Itinerario scialpinistico panoramico e abbastanza sicuro, la Punta Melmise in Valle di Susa è un percorso di media difficoltà con un dislivello di poco inferiore ai 1000 m che parte da un comodo parcheggio di Bardonecchia e regala una bella discesa tra un bosco rado di larici.
Accesso
Giunti a Bardonecchia prendere la direzione per Borgo Vecchio costeggiando il rio che scende dal Vallone del Frejus (Rio Merdovine) sino al ponte che lo attraversa, nei pressi della cappella della Madonna delle Grazie a 1350 m. Dall’altro lato del torrente c’è uno spiazzo dove, se l’innevamento lo consente, si può parcheggiare.
Itinerario
Dal parcheggio si risale per una stradina molto ripida sulla sinistra che porta a dei caseggiati a circa 1430 m in corrispondenza di una cappella intitolata a Saint Benoit.

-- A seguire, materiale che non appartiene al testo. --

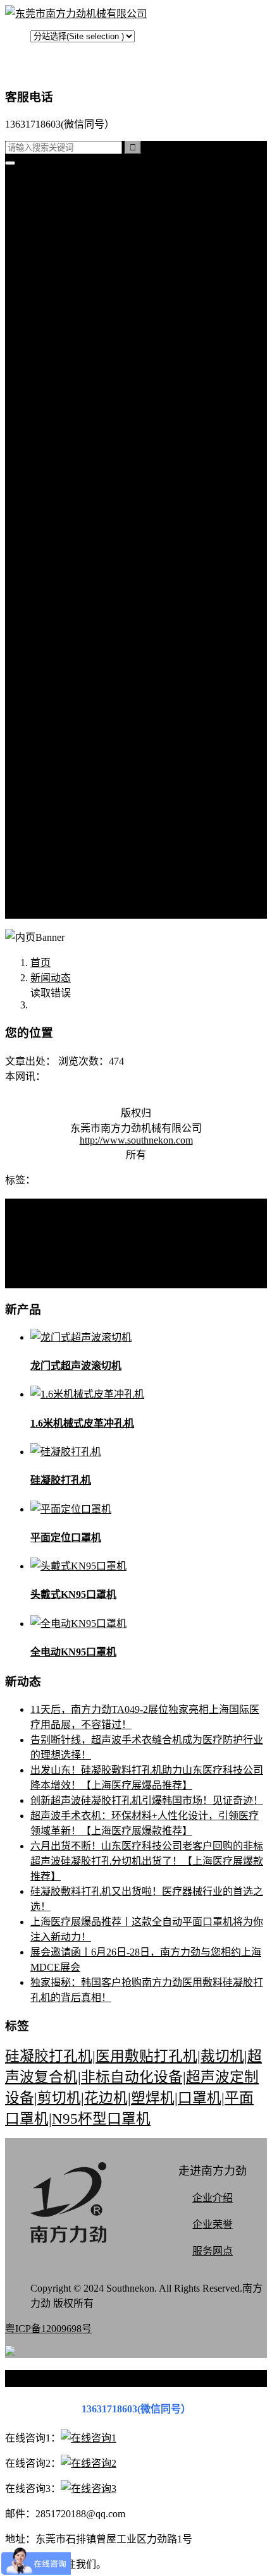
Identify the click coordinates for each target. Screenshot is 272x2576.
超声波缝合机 (86, 290)
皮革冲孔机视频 (91, 654)
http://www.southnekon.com (136, 1140)
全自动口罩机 (86, 260)
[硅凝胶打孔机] (65, 1451)
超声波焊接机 (86, 457)
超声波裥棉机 (86, 275)
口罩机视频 (81, 608)
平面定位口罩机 (65, 1537)
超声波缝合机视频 (96, 639)
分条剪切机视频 (91, 684)
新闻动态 (50, 977)
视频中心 (50, 593)
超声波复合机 (60, 214)
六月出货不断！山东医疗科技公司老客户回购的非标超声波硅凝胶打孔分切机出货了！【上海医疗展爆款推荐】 (146, 1861)
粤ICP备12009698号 (48, 2328)
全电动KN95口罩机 (73, 1652)
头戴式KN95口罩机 (73, 1594)
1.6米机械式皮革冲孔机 (82, 1423)
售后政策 (76, 897)
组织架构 (76, 821)
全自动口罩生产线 (96, 426)
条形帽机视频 (86, 715)
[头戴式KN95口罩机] (78, 1566)
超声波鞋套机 (86, 381)
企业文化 (76, 806)
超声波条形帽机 (91, 351)
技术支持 (76, 548)
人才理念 (76, 851)
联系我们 (76, 775)
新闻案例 (76, 502)
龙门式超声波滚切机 (75, 1365)
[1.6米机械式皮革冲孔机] (87, 1394)
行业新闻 (76, 533)
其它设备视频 (86, 730)
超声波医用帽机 (91, 366)
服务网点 (76, 881)
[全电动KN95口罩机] (78, 1623)
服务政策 (76, 790)
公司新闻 (76, 517)
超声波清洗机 (86, 472)
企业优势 (76, 866)
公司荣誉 (76, 836)
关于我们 (50, 745)
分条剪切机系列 (91, 335)
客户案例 (76, 563)
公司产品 (50, 244)
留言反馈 (50, 912)
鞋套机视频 (81, 699)
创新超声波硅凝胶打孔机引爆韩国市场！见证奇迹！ (146, 1800)
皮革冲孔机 (81, 305)
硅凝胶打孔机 (60, 229)
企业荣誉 (212, 2224)
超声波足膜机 (86, 396)
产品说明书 (81, 578)
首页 (40, 184)
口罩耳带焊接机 (91, 411)
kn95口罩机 (55, 199)
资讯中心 (50, 487)
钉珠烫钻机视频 (91, 669)
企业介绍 (212, 2197)
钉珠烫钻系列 (86, 320)
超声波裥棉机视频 (96, 624)
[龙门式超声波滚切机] (81, 1337)
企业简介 (76, 760)
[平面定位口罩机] (70, 1509)
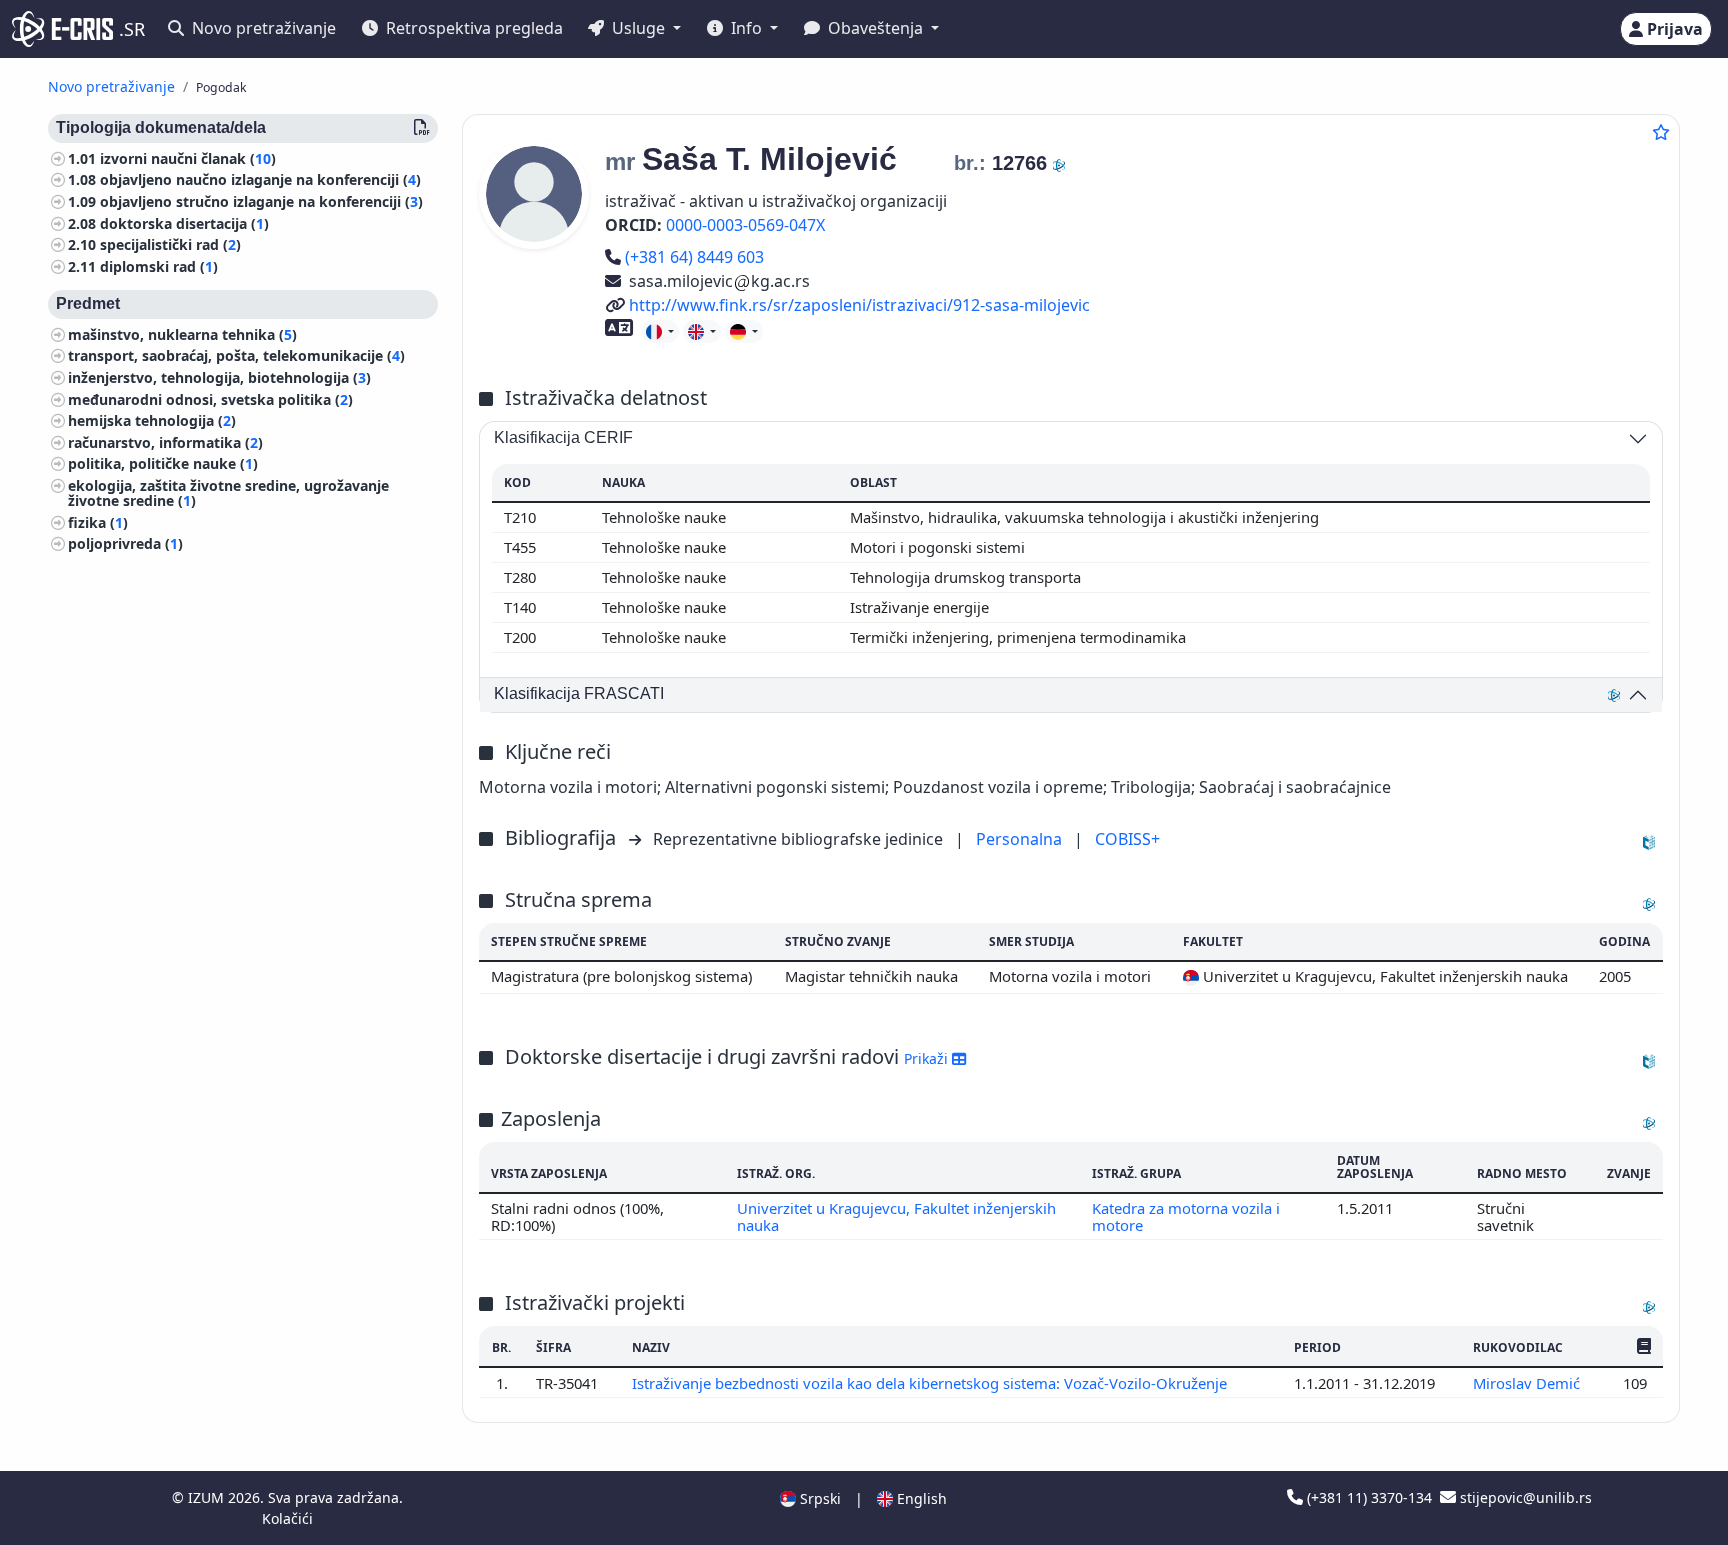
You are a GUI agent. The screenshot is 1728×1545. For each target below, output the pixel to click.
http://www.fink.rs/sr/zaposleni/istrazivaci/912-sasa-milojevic (859, 305)
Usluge (638, 28)
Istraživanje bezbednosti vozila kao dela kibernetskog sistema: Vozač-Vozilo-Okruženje (931, 1383)
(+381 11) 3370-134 (1369, 1497)
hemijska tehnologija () (152, 421)
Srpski (818, 1498)
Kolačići (287, 1518)
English (920, 1498)
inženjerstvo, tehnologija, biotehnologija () (219, 377)
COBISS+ (1127, 839)
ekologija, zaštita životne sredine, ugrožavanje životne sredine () (228, 493)
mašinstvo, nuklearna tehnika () (182, 334)
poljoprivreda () (125, 544)
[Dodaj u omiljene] (1661, 132)
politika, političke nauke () (163, 464)
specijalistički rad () (170, 245)
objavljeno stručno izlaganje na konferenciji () (261, 201)
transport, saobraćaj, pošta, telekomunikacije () (236, 356)
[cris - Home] (62, 29)
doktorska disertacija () (184, 223)
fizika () (98, 522)
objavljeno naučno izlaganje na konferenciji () (260, 180)
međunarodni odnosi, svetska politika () (210, 399)
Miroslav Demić (1528, 1383)
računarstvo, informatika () (165, 442)
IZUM (208, 1497)
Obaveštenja (875, 28)
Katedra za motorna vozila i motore (1186, 1216)
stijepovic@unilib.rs (1524, 1497)
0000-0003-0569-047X (745, 225)
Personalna (1021, 839)
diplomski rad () (159, 266)
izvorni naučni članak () (188, 158)
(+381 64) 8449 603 (694, 257)
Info (746, 28)
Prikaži (928, 1058)
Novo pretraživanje (262, 28)
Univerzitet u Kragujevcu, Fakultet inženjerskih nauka (896, 1216)
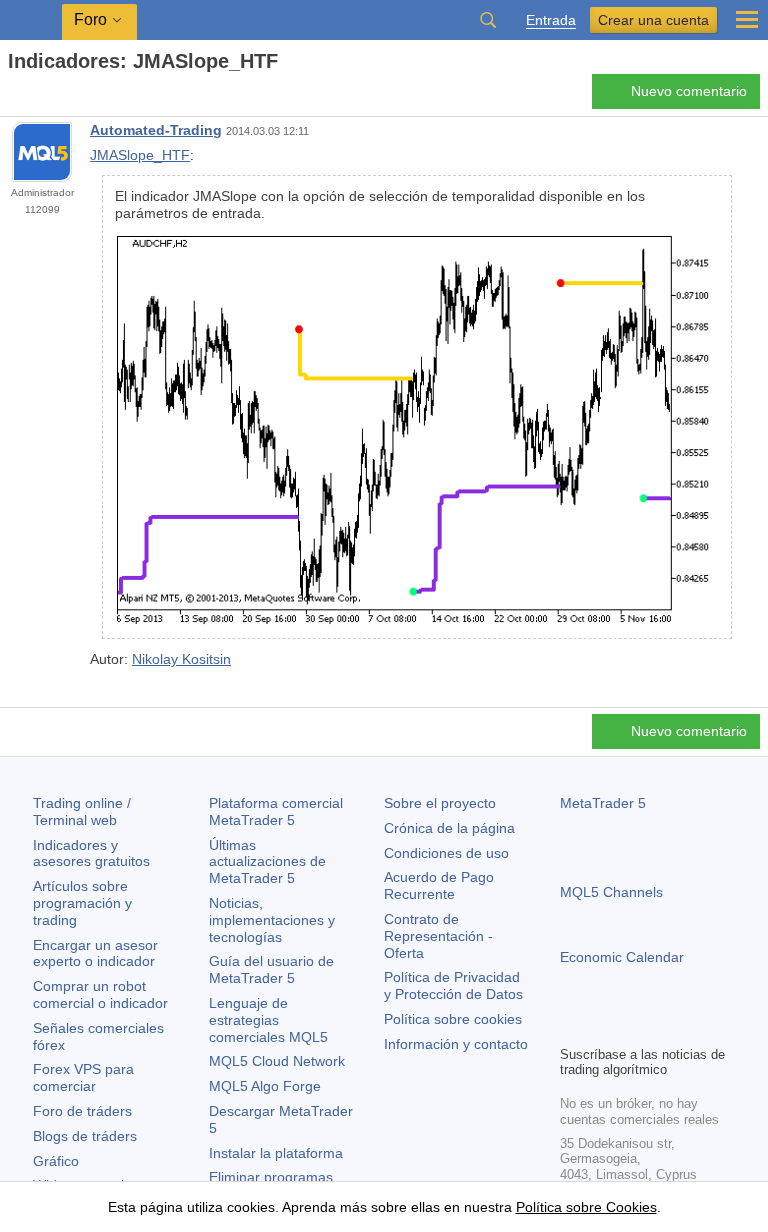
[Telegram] (604, 1027)
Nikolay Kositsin (181, 659)
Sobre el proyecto (440, 803)
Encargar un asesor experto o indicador (95, 953)
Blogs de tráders (85, 1136)
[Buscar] (488, 20)
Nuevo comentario (689, 91)
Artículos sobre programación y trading (82, 903)
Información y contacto (456, 1044)
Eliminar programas (271, 1177)
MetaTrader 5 (603, 803)
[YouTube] (668, 1027)
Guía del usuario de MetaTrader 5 (271, 969)
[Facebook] (572, 1027)
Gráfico (56, 1161)
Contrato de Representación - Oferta (438, 936)
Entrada (551, 20)
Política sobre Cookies (586, 1207)
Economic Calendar (622, 957)
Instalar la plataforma (276, 1153)
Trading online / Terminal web (82, 811)
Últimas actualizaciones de (267, 862)
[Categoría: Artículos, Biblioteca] (38, 97)
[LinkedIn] (700, 1027)
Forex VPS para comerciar (83, 1077)
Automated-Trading (156, 130)
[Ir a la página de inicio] (14, 96)
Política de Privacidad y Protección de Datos (453, 985)
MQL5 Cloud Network (277, 1061)
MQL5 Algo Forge (265, 1086)
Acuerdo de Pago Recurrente (439, 885)
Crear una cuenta (653, 20)
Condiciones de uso (446, 853)
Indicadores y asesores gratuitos (91, 853)
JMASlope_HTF (140, 155)
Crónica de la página (449, 828)
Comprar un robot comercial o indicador (100, 994)
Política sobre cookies (453, 1019)
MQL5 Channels (611, 892)
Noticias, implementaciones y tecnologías (272, 920)
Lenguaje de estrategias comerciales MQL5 (268, 1020)
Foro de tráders (82, 1111)
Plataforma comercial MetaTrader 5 (276, 811)
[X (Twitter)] (636, 1027)
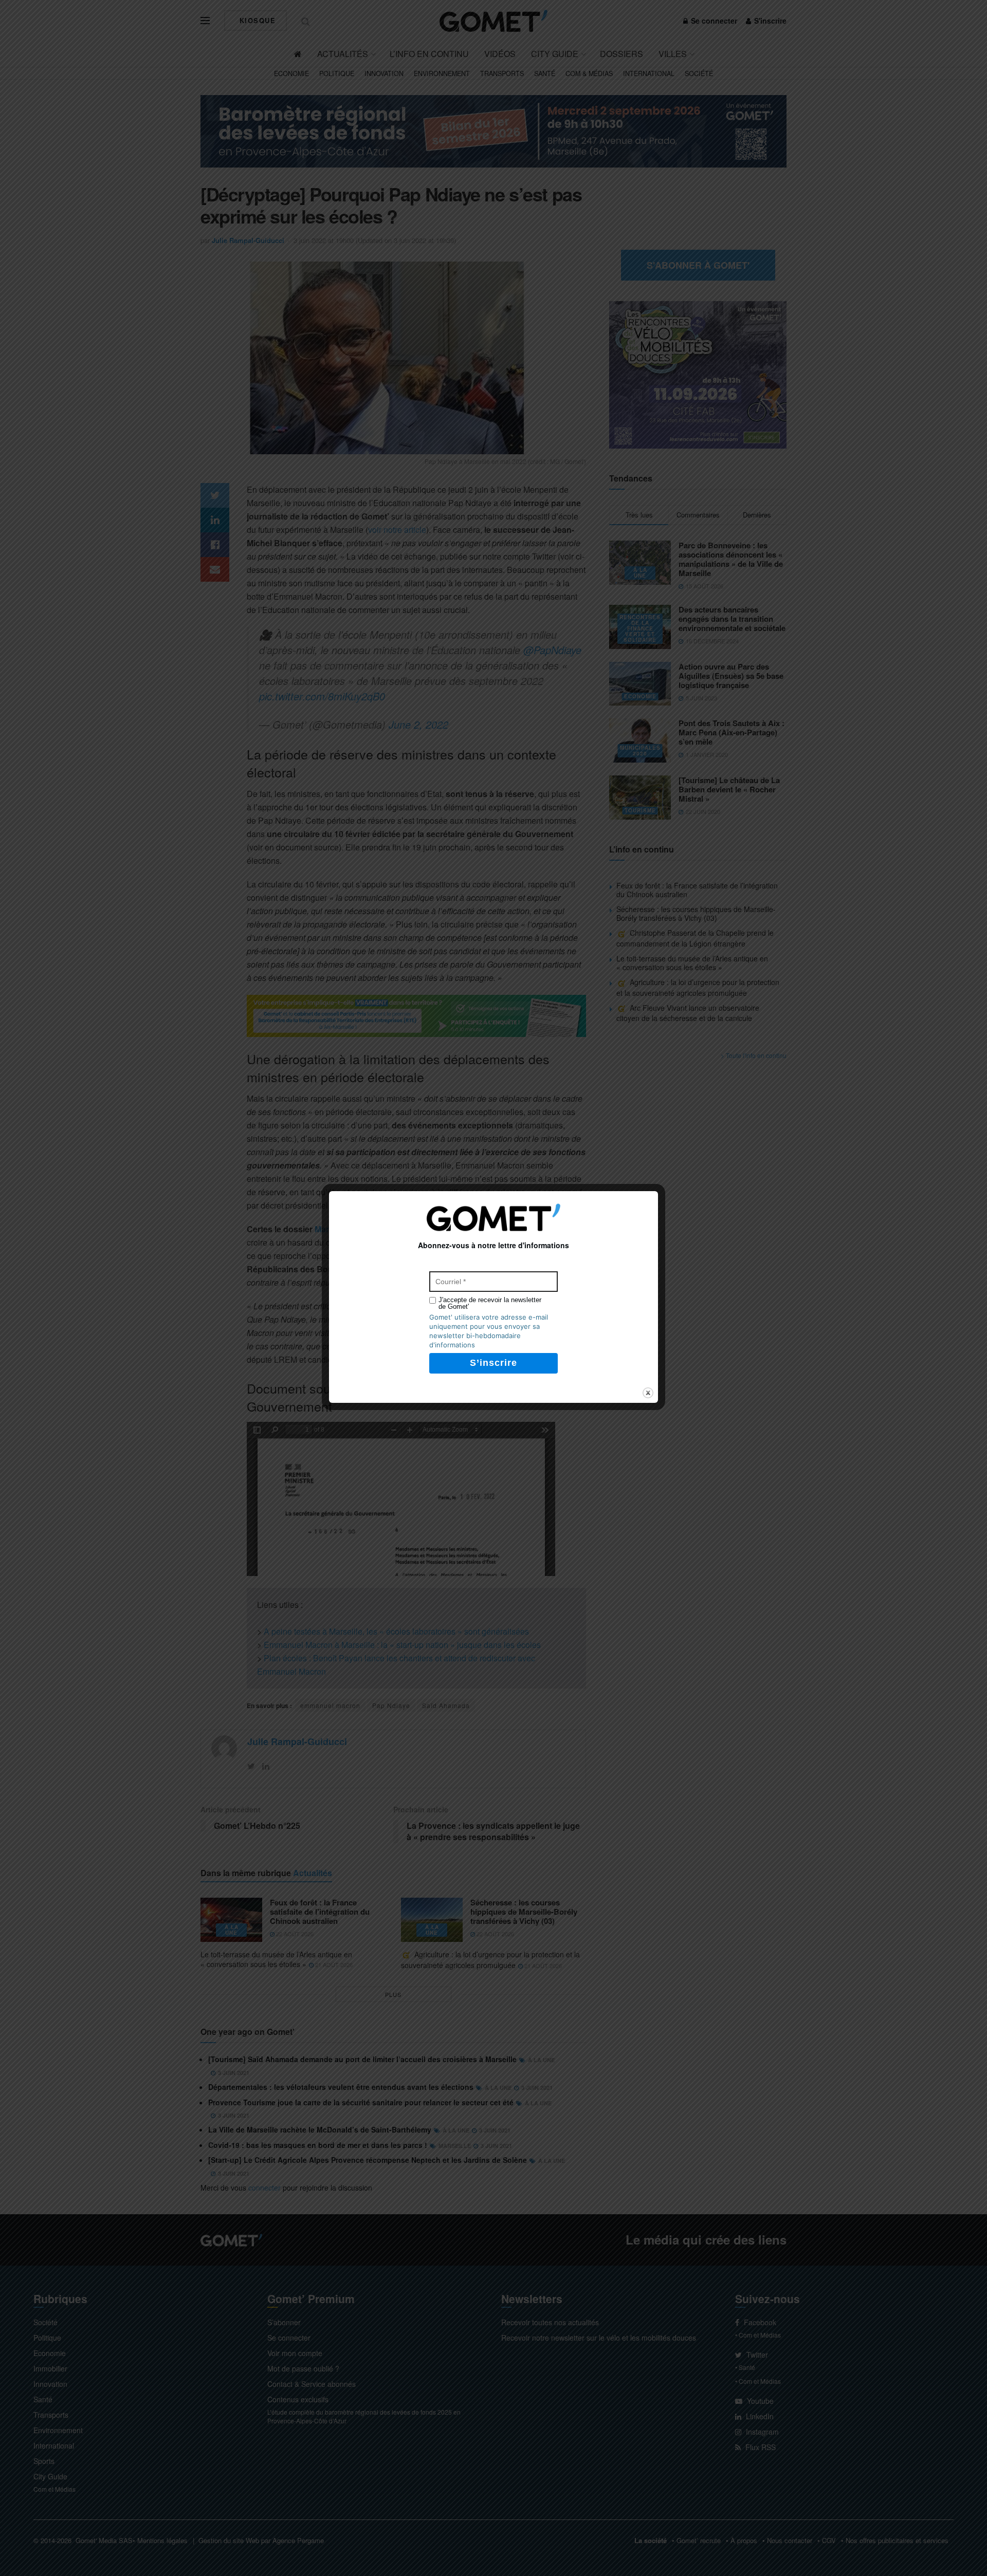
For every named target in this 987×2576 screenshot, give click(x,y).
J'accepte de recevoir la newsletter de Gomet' (489, 1303)
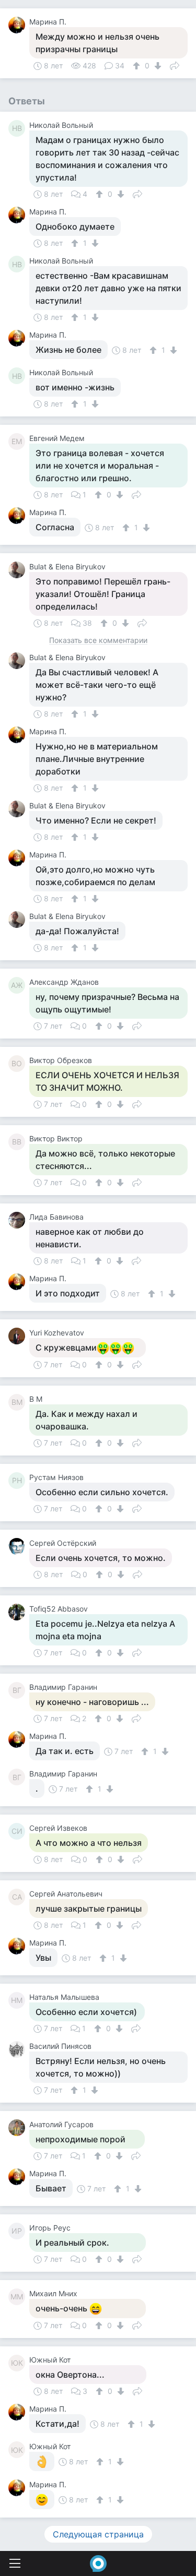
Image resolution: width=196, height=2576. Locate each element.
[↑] (138, 66)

Fino a quel punto la strada appare pulita dagli spartineve.
Poco oltre c’è un bivio che noi abbiamo percorso ad anello, in salita sul lato destro e il ritorno dall’altro lato. Dal bivio in poi la pendenza si attenua e diventa più regolare. Si passa per alcuni villaggi, tra cui le Grange Vernet e le Grange Chaffaux.
Dopo aver percorso un buon tratto in direzione est e aver superato le Grange Vernet, la traccia volge verso nord
prima di compiere un ampio giro nel bosco e ri-orientarsi verso sud-est. Il tunnel del Frejus si trova a questo punto esattamente sotto i nostri piedi.
Dopo circa 2 ore dalla partenza la pendenza si attenua e il panorama si amplia.
In breve si raggiunge la cresta in corrispondenza della Croce Chabrière.
Dalla croce si percorre l’ampia cresta facendo attenzione ad eventuali cornici e in circa mezzora si raggiunge l’ampio panettone nevoso che costituisce la vetta. Si può ammirare un ampio panorama sulle montagne circostanti e sulla conca di Bardonecchia.
Discesa
Anziché rifare il percorso della salita, conviene spostarsi sulla destra (scendendo) e sciare sui pendii ampi e il bosco rado di larici solitamente segnati da tracce di sci/racchette (vedi traccia allegata alla descrizione) fino a raggiungere la mulattiera che percorsa in discesa porta, dopo un lungo traversone, alle Grange Chaffaux e successivamente nei pressi della cappella di Saint Benoit dove si ricongiunge con il sentiero dell’andata.
Materiali
Normale dotazione scialpinistica e dotazione di sicurezza.